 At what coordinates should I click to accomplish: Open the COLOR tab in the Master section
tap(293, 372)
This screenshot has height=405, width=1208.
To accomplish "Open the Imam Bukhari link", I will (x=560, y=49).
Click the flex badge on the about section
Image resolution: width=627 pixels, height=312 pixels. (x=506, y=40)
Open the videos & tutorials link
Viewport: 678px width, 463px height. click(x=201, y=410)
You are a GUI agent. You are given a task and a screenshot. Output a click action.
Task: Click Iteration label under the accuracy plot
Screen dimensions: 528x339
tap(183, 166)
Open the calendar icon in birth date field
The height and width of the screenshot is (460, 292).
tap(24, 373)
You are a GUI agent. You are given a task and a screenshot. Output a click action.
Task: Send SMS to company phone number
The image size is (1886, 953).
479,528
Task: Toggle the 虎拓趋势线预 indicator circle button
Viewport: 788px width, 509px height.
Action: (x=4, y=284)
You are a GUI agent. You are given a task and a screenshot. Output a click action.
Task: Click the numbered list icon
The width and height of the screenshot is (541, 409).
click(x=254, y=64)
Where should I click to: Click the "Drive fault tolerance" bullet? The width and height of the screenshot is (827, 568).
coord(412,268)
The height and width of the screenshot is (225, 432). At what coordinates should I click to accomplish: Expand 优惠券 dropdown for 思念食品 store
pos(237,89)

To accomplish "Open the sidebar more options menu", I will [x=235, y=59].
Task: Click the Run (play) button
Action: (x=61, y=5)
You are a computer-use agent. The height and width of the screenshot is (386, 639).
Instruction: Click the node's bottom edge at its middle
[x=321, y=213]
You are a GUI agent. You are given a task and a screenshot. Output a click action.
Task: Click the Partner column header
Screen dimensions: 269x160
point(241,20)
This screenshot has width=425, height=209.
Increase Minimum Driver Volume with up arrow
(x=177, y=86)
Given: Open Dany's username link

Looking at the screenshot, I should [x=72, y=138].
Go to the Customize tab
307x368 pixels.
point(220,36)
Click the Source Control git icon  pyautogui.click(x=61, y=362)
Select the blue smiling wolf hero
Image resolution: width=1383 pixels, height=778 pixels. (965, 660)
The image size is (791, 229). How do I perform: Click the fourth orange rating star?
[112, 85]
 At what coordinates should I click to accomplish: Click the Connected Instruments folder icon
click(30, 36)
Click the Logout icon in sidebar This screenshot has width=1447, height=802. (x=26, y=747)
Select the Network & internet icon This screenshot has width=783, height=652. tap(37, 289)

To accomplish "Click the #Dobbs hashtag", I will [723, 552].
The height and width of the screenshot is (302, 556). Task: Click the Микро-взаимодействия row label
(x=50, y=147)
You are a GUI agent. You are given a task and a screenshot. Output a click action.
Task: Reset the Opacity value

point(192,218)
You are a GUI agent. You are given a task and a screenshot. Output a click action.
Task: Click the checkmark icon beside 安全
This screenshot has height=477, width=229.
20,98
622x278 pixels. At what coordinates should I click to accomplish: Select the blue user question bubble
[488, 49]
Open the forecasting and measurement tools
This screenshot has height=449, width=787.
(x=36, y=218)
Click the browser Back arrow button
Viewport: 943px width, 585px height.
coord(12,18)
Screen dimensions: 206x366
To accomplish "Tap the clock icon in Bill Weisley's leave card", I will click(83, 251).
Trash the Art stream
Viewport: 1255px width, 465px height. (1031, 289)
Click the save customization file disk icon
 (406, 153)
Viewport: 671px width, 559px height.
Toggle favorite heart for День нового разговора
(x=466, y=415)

######

**WORK TO COMPLETE**
Can you output the listing above verbatim, keeping every line from start to finish?

**WRITTEN RESPONSE**
 At what coordinates should I click to accomplish: Open the COLOR tab in the Master section
tap(293, 372)
This screenshot has height=405, width=1208.
To accomplish "Open the Imam Bukhari link", I will (x=560, y=49).
Click the flex badge on the about section
Image resolution: width=627 pixels, height=312 pixels. (x=506, y=40)
Open the videos & tutorials link
Viewport: 678px width, 463px height. click(x=201, y=410)
You are a GUI agent. You are given a task and a screenshot. Output a click action.
Task: Click Iteration label under the accuracy plot
Screen dimensions: 528x339
tap(183, 166)
Open the calendar icon in birth date field
The height and width of the screenshot is (460, 292).
tap(24, 373)
You are a GUI agent. You are given a task and a screenshot. Output a click action.
Task: Send SMS to company phone number
The image size is (1886, 953).
479,528
Task: Toggle the 虎拓趋势线预 indicator circle button
Viewport: 788px width, 509px height.
Action: (x=4, y=284)
You are a GUI agent. You are given a task and a screenshot. Output a click action.
Task: Click the numbered list icon
The width and height of the screenshot is (541, 409).
click(x=254, y=64)
Where should I click to: Click the "Drive fault tolerance" bullet? The width and height of the screenshot is (827, 568).
coord(412,268)
The height and width of the screenshot is (225, 432). At what coordinates should I click to accomplish: Expand 优惠券 dropdown for 思念食品 store
pos(237,89)

To accomplish "Open the sidebar more options menu", I will [x=235, y=59].
Task: Click the Run (play) button
Action: (x=61, y=5)
You are a computer-use agent. The height and width of the screenshot is (386, 639).
Instruction: Click the node's bottom edge at its middle
[x=321, y=213]
You are a GUI agent. You are given a task and a screenshot. Output a click action.
Task: Click the Partner column header
Screen dimensions: 269x160
point(241,20)
This screenshot has width=425, height=209.
Increase Minimum Driver Volume with up arrow
(x=177, y=86)
Given: Open Dany's username link

Looking at the screenshot, I should [x=72, y=138].
Go to the Customize tab
307x368 pixels.
point(220,36)
Click the Source Control git icon  pyautogui.click(x=61, y=362)
Select the blue smiling wolf hero
Image resolution: width=1383 pixels, height=778 pixels. (965, 660)
The image size is (791, 229). How do I perform: Click the fourth orange rating star?
[112, 85]
 At what coordinates should I click to accomplish: Click the Connected Instruments folder icon
click(30, 36)
Click the Logout icon in sidebar This screenshot has width=1447, height=802. (x=26, y=747)
Select the Network & internet icon This screenshot has width=783, height=652. tap(37, 289)

To accomplish "Click the #Dobbs hashtag", I will [723, 552].
The height and width of the screenshot is (302, 556). Task: Click the Микро-взаимодействия row label
(x=50, y=147)
You are a GUI agent. You are given a task and a screenshot. Output a click action.
Task: Reset the Opacity value

point(192,218)
You are a GUI agent. You are given a task and a screenshot. Output a click action.
Task: Click the checkmark icon beside 安全
This screenshot has height=477, width=229.
20,98
622x278 pixels. At what coordinates should I click to accomplish: Select the blue user question bubble
[488, 49]
Open the forecasting and measurement tools
This screenshot has height=449, width=787.
(x=36, y=218)
Click the browser Back arrow button
Viewport: 943px width, 585px height.
coord(12,18)
Screen dimensions: 206x366
To accomplish "Tap the clock icon in Bill Weisley's leave card", I will click(83, 251).
Trash the Art stream
Viewport: 1255px width, 465px height. (1031, 289)
Click the save customization file disk icon
 (406, 153)
Viewport: 671px width, 559px height.
Toggle favorite heart for День нового разговора
(x=466, y=415)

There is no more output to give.